Written request >> Can you write out the rows below again, swapping each "Task" for "Step", changing nothing else and leaving out the pictures?

########

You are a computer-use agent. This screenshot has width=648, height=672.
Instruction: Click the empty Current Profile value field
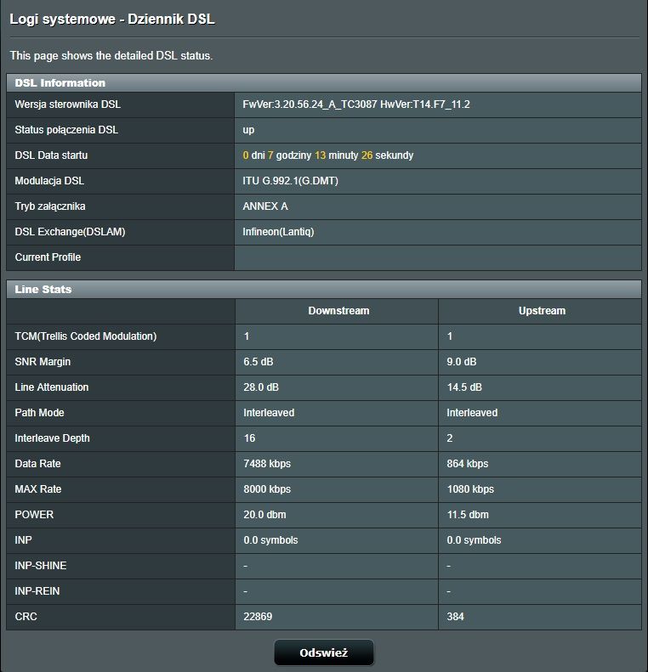click(437, 257)
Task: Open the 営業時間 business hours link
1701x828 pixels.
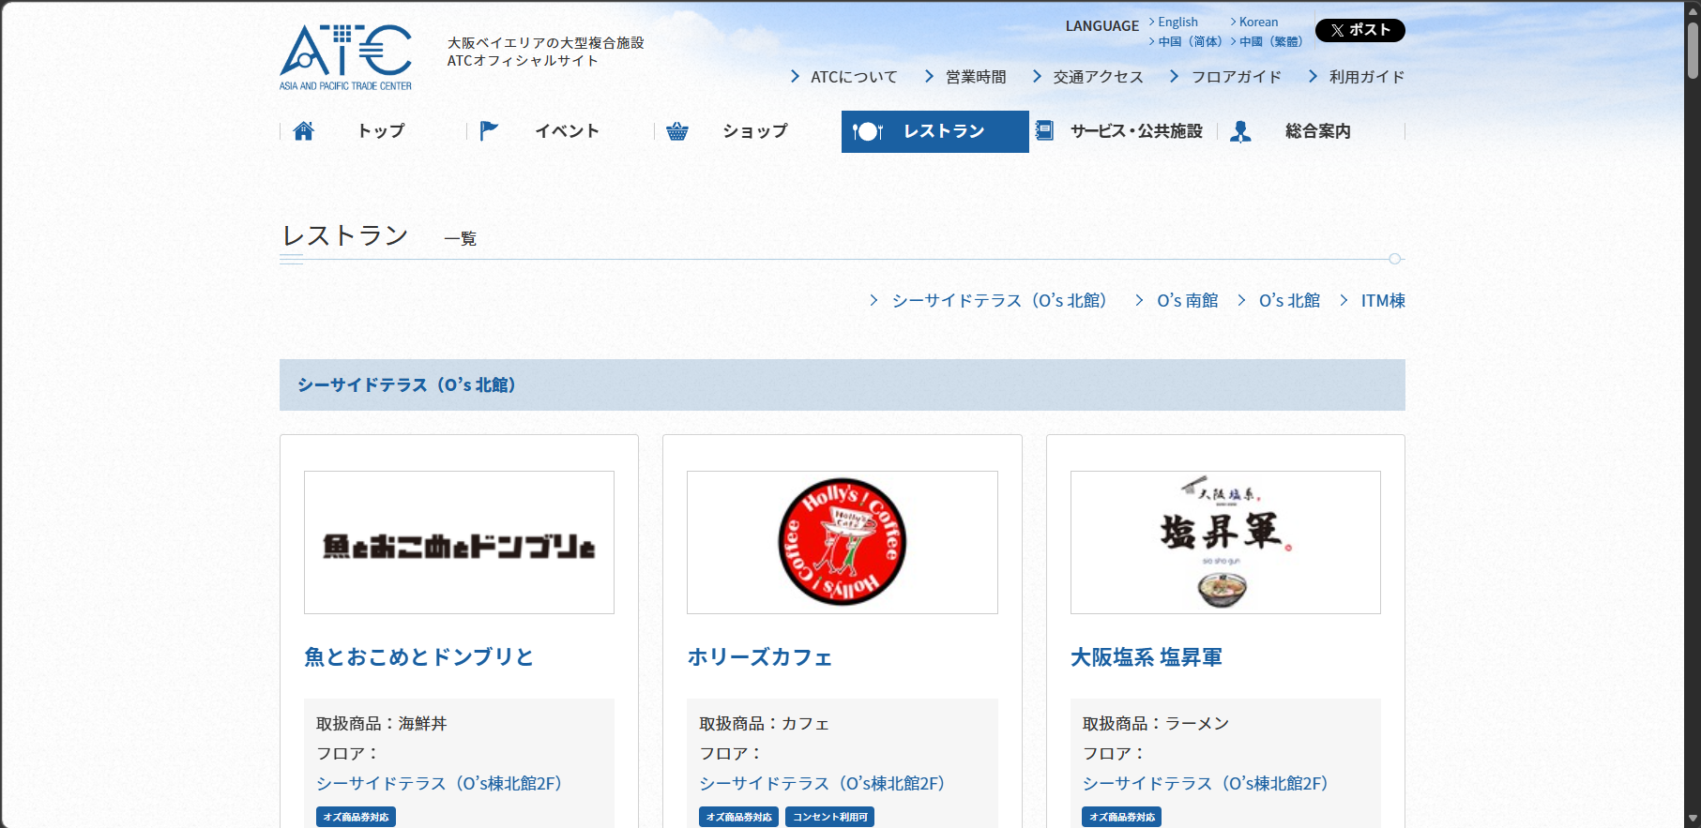Action: pos(975,77)
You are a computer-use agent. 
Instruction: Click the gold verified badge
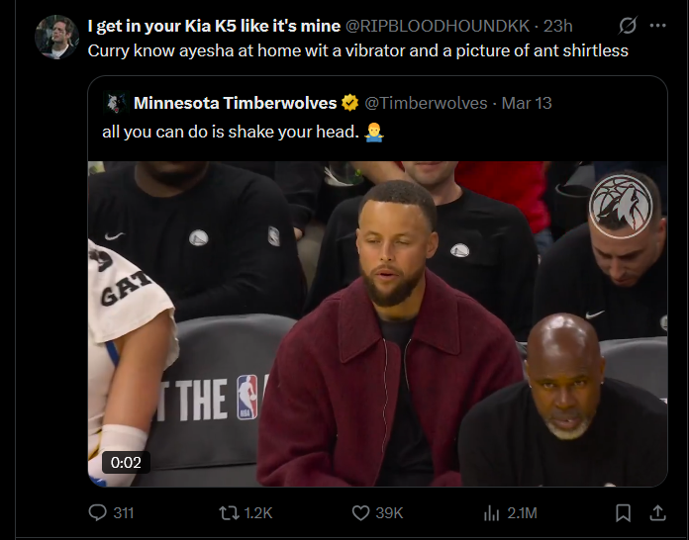point(350,103)
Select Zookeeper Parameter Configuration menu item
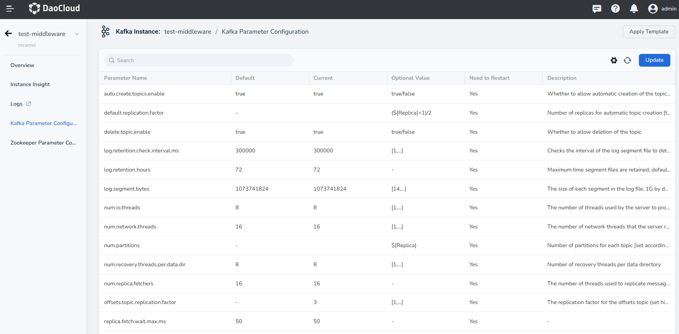Image resolution: width=679 pixels, height=334 pixels. [x=43, y=143]
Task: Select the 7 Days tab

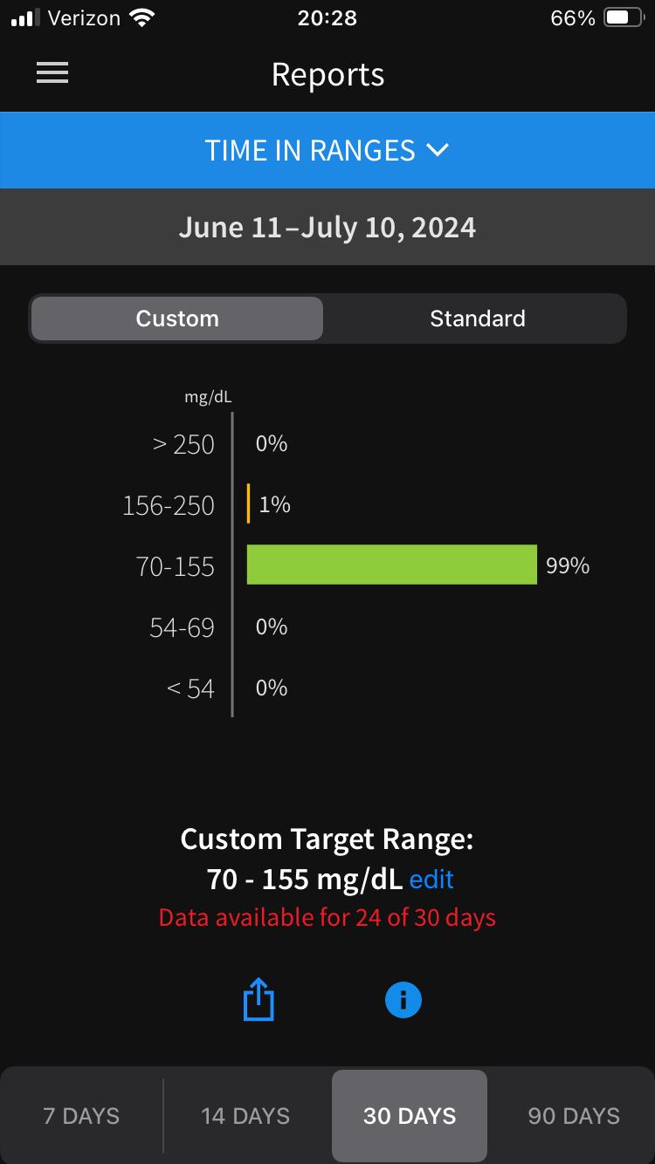Action: (81, 1116)
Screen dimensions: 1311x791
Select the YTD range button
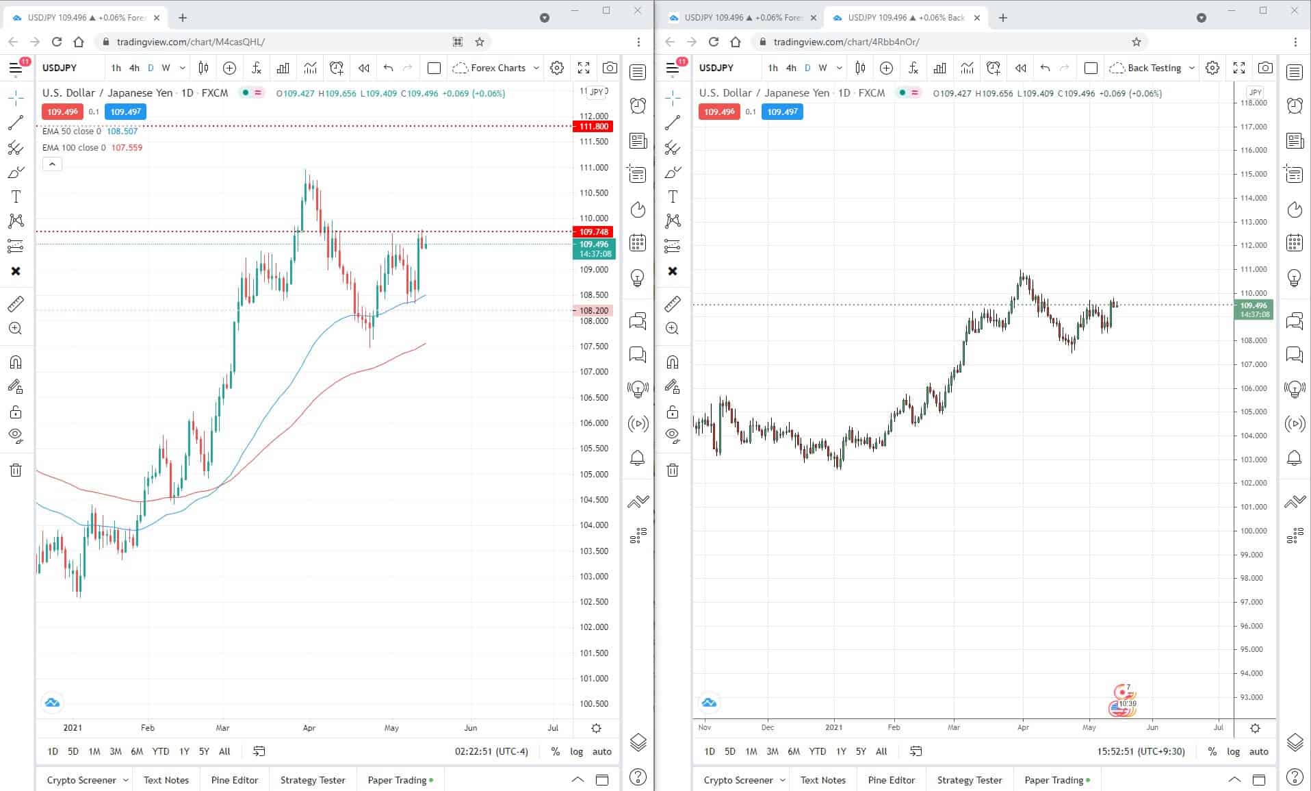[161, 751]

########

Exercise response >>
You are a computer-use agent. This screenshot has width=648, height=672.
Instruction: Click the empty Current Profile value field
click(437, 257)
Step: Open the 営業時間 business hours link
1701x828 pixels.
Action: pos(975,77)
You are a computer-use agent. 
Instruction: Click the gold verified badge
point(350,103)
Select Zookeeper Parameter Configuration menu item
Image resolution: width=679 pixels, height=334 pixels. [x=43, y=143]
Step: Select the 7 Days tab

Action: (81, 1116)
Screen dimensions: 1311x791
Select the YTD range button
[161, 751]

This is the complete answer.